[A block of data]
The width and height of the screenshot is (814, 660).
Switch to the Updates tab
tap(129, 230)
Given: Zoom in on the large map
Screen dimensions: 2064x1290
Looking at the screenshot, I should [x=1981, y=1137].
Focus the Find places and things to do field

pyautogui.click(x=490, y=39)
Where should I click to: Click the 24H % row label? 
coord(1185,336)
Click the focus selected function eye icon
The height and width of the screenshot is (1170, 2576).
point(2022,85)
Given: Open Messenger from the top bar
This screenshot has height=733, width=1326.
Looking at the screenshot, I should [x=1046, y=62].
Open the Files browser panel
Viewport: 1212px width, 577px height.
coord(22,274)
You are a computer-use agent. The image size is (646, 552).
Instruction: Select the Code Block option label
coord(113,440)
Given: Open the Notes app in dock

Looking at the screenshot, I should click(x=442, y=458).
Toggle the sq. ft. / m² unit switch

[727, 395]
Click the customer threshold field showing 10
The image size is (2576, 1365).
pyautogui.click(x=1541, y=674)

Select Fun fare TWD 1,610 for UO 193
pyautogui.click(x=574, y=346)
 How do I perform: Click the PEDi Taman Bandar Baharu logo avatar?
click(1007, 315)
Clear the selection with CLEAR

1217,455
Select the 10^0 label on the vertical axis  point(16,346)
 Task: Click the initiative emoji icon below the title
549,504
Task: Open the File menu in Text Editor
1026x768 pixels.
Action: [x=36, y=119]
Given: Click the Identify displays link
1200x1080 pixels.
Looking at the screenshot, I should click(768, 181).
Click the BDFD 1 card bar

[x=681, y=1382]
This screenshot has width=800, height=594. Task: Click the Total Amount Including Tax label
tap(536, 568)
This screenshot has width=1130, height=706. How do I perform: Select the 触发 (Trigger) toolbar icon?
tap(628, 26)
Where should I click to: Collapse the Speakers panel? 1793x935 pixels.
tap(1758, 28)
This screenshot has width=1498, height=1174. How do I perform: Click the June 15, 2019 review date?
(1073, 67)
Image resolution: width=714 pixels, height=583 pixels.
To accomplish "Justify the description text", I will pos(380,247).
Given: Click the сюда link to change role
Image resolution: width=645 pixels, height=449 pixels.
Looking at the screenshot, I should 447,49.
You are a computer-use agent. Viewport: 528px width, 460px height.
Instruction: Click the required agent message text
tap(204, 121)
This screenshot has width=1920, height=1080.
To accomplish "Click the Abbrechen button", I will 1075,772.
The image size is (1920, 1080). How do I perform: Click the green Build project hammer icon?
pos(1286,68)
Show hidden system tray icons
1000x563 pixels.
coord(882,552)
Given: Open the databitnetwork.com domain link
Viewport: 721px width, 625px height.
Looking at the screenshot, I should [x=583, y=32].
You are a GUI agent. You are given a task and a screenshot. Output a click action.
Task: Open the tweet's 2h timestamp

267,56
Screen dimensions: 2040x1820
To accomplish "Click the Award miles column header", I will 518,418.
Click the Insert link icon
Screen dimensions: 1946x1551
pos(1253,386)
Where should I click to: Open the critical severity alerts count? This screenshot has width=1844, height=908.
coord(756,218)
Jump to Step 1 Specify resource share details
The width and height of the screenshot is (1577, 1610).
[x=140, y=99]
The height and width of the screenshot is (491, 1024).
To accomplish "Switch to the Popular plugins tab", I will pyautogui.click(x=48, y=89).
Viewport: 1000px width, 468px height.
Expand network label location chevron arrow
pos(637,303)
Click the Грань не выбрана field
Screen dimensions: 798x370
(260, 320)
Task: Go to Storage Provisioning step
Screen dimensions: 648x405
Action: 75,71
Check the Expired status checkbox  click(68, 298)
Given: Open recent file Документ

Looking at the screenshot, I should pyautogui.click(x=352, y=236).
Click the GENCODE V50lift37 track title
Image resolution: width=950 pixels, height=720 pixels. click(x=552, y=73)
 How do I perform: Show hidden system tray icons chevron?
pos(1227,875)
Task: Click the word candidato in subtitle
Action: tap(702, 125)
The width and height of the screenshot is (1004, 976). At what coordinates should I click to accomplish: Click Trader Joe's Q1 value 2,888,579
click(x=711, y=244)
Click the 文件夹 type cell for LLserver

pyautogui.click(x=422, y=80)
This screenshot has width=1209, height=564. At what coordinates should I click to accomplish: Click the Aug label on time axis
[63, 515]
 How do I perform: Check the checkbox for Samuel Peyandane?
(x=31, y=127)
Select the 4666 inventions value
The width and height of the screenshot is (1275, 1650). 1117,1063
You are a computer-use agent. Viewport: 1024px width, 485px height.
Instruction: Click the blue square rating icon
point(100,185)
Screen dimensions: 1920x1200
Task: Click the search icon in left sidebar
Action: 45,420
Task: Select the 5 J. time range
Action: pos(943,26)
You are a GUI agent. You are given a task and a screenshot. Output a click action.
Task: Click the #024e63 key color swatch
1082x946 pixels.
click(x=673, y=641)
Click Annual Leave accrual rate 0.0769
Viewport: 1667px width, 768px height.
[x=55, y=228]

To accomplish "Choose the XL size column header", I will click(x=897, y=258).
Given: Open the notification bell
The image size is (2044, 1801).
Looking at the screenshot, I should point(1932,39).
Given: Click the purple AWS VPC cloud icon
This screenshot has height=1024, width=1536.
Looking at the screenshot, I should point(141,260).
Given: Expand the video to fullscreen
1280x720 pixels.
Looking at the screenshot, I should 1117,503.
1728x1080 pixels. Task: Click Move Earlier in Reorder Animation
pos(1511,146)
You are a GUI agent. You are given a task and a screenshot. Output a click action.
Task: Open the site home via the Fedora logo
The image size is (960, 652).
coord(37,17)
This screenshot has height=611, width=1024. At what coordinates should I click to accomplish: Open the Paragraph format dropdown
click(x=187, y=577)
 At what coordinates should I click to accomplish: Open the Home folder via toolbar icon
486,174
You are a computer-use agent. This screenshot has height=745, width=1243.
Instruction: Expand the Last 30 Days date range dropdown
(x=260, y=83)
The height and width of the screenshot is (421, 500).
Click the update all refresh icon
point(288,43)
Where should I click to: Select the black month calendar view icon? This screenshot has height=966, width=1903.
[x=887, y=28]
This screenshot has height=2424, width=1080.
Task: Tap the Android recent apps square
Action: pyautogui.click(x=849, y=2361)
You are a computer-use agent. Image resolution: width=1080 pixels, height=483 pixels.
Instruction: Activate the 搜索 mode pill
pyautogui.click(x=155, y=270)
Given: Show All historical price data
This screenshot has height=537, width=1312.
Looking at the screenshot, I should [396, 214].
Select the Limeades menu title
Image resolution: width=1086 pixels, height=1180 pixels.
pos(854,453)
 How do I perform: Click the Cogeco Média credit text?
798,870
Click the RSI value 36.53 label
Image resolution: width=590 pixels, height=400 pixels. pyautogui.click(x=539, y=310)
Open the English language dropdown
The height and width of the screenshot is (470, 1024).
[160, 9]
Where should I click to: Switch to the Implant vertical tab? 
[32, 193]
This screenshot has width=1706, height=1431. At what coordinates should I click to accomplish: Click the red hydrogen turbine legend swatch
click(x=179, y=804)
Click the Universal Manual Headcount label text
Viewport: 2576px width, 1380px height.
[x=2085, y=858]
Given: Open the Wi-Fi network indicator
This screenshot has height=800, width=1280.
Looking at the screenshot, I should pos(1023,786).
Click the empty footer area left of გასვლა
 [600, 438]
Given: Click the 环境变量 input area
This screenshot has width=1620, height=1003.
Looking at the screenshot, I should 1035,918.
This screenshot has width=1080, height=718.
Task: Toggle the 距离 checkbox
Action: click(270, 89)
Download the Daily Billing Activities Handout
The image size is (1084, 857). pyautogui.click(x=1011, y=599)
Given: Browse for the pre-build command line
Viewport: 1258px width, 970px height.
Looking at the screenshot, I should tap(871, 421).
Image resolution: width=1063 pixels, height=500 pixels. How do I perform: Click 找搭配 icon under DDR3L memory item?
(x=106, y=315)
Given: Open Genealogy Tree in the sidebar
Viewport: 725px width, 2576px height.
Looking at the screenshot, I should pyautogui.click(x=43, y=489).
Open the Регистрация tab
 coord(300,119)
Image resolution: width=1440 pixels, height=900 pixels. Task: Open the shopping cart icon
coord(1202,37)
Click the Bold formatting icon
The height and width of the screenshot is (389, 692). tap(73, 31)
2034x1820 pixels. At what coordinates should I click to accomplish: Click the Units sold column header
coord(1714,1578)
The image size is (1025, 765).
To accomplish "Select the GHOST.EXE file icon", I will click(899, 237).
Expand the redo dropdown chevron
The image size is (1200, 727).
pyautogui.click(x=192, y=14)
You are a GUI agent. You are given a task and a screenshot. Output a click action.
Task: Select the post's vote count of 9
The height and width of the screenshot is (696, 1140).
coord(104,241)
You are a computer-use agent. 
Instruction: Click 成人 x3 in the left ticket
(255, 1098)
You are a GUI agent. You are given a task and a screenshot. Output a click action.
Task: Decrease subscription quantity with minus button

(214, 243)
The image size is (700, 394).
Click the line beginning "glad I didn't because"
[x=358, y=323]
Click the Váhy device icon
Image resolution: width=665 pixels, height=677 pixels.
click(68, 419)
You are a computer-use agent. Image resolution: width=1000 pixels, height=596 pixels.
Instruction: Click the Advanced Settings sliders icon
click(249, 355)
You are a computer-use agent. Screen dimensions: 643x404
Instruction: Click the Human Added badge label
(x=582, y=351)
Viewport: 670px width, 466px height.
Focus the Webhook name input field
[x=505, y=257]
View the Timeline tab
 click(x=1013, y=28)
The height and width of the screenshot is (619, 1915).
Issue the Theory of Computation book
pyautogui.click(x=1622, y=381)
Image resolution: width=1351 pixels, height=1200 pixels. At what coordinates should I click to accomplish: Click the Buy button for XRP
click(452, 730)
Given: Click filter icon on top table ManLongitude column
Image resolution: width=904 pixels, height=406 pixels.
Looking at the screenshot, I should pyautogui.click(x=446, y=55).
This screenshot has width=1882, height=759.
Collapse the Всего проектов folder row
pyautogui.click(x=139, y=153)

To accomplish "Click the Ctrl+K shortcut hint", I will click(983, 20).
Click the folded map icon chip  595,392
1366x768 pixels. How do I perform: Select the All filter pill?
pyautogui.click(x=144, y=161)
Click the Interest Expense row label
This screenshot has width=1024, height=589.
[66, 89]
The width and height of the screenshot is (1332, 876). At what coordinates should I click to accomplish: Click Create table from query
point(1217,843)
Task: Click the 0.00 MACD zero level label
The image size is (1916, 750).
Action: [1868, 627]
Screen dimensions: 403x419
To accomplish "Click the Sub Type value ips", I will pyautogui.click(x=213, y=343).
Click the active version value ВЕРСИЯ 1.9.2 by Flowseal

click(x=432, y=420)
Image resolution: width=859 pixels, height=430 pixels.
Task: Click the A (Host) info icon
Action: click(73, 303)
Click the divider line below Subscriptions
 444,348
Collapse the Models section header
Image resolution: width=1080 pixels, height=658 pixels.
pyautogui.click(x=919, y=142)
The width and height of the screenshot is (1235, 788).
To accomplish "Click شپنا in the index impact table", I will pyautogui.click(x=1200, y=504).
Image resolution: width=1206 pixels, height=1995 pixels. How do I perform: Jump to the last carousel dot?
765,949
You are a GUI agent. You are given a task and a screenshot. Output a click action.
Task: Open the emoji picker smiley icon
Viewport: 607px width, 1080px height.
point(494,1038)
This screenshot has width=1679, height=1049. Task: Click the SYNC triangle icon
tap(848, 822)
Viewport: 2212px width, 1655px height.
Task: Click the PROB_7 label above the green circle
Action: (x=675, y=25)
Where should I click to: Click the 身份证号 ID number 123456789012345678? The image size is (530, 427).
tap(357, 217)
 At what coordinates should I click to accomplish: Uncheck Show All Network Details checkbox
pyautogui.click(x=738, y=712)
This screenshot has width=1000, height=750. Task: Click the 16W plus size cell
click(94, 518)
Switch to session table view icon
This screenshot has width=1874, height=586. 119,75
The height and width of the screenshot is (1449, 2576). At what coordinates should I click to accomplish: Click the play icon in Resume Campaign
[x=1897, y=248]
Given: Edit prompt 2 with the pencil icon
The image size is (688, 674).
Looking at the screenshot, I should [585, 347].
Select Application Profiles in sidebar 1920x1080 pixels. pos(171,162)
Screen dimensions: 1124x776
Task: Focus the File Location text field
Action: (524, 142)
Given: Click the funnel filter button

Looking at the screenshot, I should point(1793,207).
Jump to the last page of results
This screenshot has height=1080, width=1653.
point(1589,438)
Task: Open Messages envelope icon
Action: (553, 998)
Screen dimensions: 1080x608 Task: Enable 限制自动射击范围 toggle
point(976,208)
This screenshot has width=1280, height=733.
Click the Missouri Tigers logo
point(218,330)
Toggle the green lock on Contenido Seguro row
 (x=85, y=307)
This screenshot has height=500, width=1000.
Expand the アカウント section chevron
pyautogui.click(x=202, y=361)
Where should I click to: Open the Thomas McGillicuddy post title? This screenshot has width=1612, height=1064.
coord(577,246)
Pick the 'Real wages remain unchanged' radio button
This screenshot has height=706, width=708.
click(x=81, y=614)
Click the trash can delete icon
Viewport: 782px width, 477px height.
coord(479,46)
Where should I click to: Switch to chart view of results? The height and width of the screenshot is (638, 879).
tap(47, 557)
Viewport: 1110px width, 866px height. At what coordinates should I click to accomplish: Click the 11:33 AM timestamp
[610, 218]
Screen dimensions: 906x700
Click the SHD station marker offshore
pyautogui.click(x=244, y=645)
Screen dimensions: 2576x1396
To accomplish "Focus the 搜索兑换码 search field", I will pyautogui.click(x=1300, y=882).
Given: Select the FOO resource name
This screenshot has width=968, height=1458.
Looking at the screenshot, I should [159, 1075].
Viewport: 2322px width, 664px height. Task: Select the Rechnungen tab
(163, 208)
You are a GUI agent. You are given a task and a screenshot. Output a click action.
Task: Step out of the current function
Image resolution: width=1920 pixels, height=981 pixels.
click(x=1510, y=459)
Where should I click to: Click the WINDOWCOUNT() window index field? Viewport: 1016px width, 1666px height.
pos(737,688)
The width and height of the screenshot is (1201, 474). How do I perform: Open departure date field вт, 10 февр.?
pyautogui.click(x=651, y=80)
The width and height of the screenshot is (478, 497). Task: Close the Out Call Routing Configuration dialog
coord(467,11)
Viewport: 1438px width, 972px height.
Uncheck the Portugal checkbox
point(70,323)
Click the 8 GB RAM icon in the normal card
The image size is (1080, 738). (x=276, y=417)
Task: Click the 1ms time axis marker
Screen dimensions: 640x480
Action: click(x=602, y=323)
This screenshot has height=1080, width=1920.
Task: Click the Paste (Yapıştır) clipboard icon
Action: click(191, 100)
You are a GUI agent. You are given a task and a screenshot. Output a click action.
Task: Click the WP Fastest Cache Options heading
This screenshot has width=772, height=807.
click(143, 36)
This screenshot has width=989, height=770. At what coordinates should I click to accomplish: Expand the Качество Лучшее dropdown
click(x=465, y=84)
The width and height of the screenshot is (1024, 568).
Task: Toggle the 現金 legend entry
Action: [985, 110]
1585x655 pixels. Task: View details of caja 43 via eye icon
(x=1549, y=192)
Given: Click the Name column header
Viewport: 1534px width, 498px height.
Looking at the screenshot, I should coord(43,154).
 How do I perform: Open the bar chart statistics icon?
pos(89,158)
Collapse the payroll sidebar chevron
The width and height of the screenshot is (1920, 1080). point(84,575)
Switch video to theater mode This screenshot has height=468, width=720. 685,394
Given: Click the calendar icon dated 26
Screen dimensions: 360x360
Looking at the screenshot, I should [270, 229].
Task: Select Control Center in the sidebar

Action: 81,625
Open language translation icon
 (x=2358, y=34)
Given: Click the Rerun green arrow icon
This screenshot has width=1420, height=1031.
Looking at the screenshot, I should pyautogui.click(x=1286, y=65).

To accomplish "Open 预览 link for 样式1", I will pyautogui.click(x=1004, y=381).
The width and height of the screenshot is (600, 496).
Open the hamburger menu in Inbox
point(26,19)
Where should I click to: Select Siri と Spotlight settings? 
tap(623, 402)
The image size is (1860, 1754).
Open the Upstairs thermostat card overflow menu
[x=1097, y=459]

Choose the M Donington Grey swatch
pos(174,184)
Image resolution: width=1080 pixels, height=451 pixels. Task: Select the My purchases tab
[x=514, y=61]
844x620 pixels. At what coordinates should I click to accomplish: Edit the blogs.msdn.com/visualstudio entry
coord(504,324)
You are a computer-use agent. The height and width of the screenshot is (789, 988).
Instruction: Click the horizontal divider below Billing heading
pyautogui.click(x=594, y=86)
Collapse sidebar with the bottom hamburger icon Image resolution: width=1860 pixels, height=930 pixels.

• Short exercise
Write out the lines of the listing above exactly, from the line containing "The image size is (1860, 1754)." through the end of the listing.

• Result of the exercise
The image size is (1860, 1754).
Open the Upstairs thermostat card overflow menu
[x=1097, y=459]

Choose the M Donington Grey swatch
pos(174,184)
Image resolution: width=1080 pixels, height=451 pixels. Task: Select the My purchases tab
[x=514, y=61]
844x620 pixels. At what coordinates should I click to accomplish: Edit the blogs.msdn.com/visualstudio entry
coord(504,324)
You are a computer-use agent. The height and width of the screenshot is (789, 988).
Instruction: Click the horizontal divider below Billing heading
pyautogui.click(x=594, y=86)
Collapse sidebar with the bottom hamburger icon Image resolution: width=1860 pixels, height=930 pixels.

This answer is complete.